Module 13: Investigating BEC and Financial Fraud
Business email compromise causes more financial damage than ransomware. The FBI’s IC3 reports BEC losses exceeding $2.7 billion annually in the US alone — dwarfing every other cybercrime category. The attack does not require malware, does not trigger endpoint alerts, and often leaves no trace in security tools until the money is gone. It is a human-targeted attack executed entirely through legitimate email functionality.
Module 12 taught you to investigate AiTM credential phishing — the initial access technique that frequently enables BEC. This module picks up where the attacker left off: they have a compromised mailbox, they are reading email, and they are preparing to steal money.
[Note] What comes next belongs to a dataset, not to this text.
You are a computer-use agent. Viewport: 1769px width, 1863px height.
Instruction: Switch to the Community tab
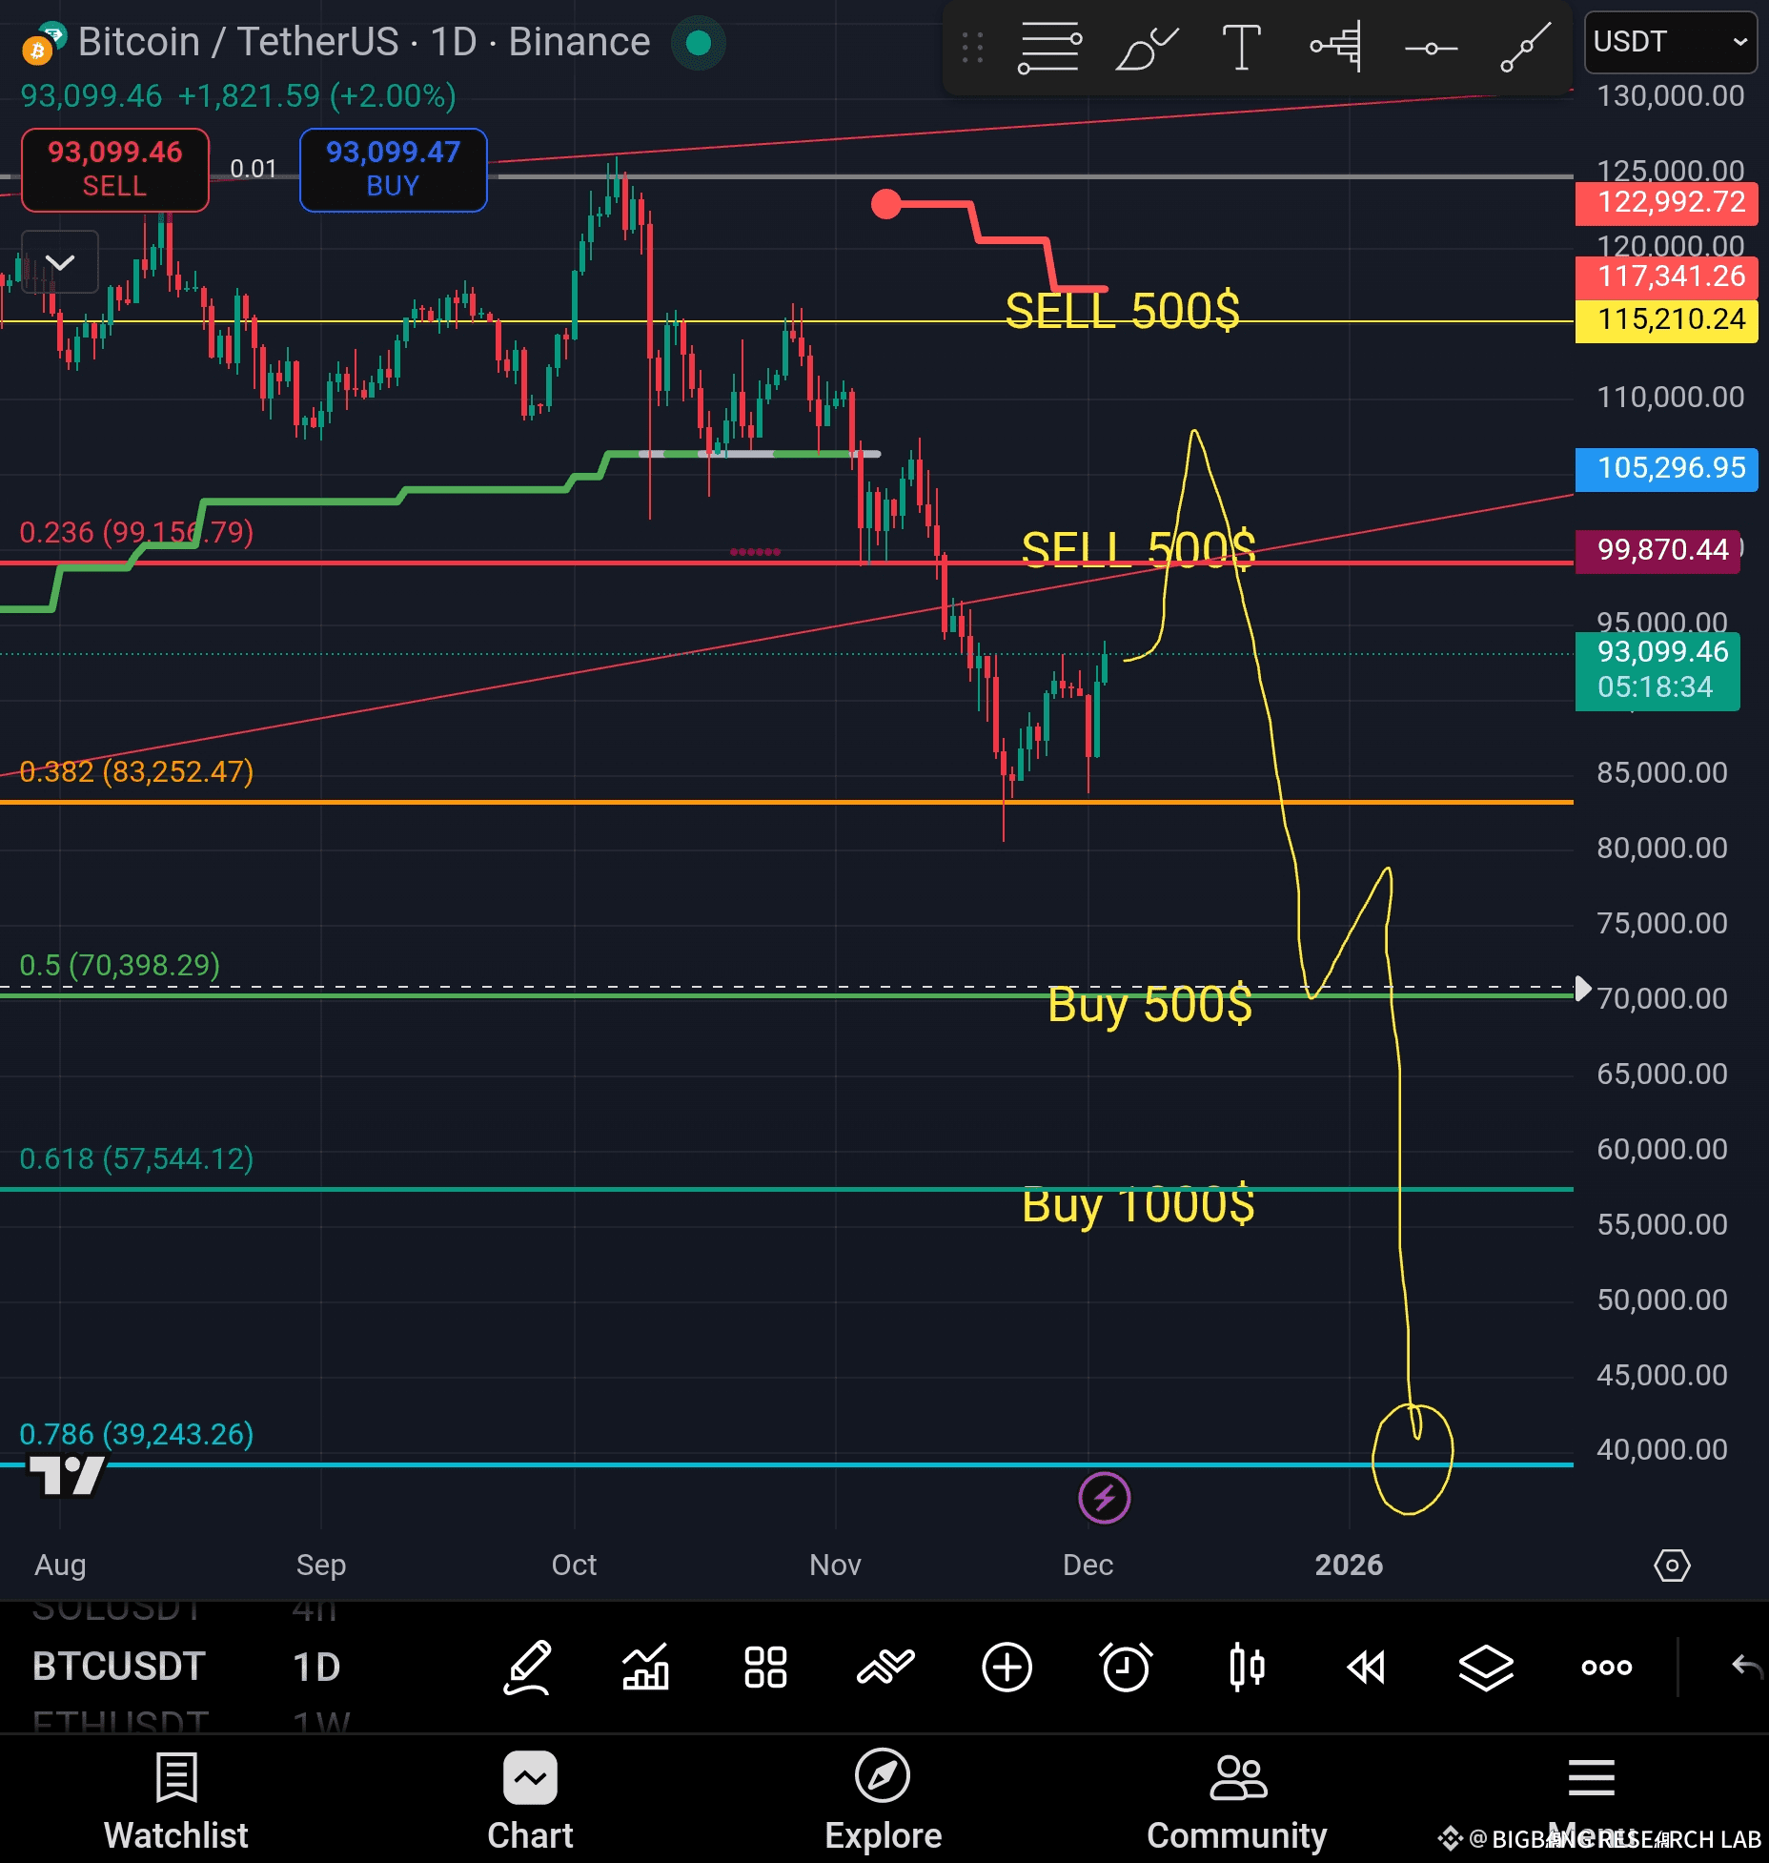pyautogui.click(x=1237, y=1800)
The scenario in this module is based on real BEC patterns observed in production M365 environments. The attacker compromises an Accounts Payable clerk’s mailbox, monitors vendor payment threads, creates inbox rules to intercept replies, and sends a fraudulent payment diversion email impersonating a legitimate vendor. Every investigation step, every KQL query, and every containment action is drawn from operational experience.
What you will build during this module
BEC Investigation Playbook. Step-by-step decision tree from initial alert through email thread analysis, financial impact assessment, containment, evidence preservation for law enforcement, and reporting. Binary decision points: “if the payment was sent, do X; if intercepted, do Y.”
6 BEC Detection Rules. KQL analytics rules covering: inbox rule creation with keyword targeting, mail forwarding to external address, email thread hijacking (reply from different IP), mass email read from non-corporate IP, mail item deletion (evidence destruction), and the BEC attack chain sequence.
Financial Fraud Response Checklist. Steps for engaging the bank, law enforcement notification thresholds, evidence preservation requirements, and internal communication templates. Includes jurisdictional considerations for cross-border payments.
BEC-Adapted IR Report Template. The M11 IR report template modified for BEC-specific sections: financial impact assessment, payment recovery status, and law enforcement coordination.
Prerequisites
Complete Modules 1 (Defender XDR), 6 (KQL), 9 (detections), and 12 (AiTM investigation). Module 12 covers the initial access and credential compromise investigation that typically precedes BEC. This module assumes the mailbox is already compromised and focuses on the post-compromise financial fraud investigation.
MITRE ATT&CK techniques covered
T1114.003 (Email Collection: Email Forwarding Rule), T1114.002 (Email Collection: Remote Email Collection), T1534 (Internal Spearphishing), T1036 (Masquerading), T1565.003 (Data Manipulation: Runtime Data Manipulation), T1070.008 (Indicator Removal: Clear Mailbox Data).
Compliance mapping
NIST CSF: RS.AN-1 (Investigations are conducted), RS.AN-2 (The impact of the incident is understood), RS.MI-1 (Incidents are contained). ISO 27001: A.5.24 (Incident management planning), A.5.25 (Assessment and decision on security events), A.5.26 (Response to incidents). SOC 2: CC7.3 (Evaluate security events), CC7.4 (Respond to incidents).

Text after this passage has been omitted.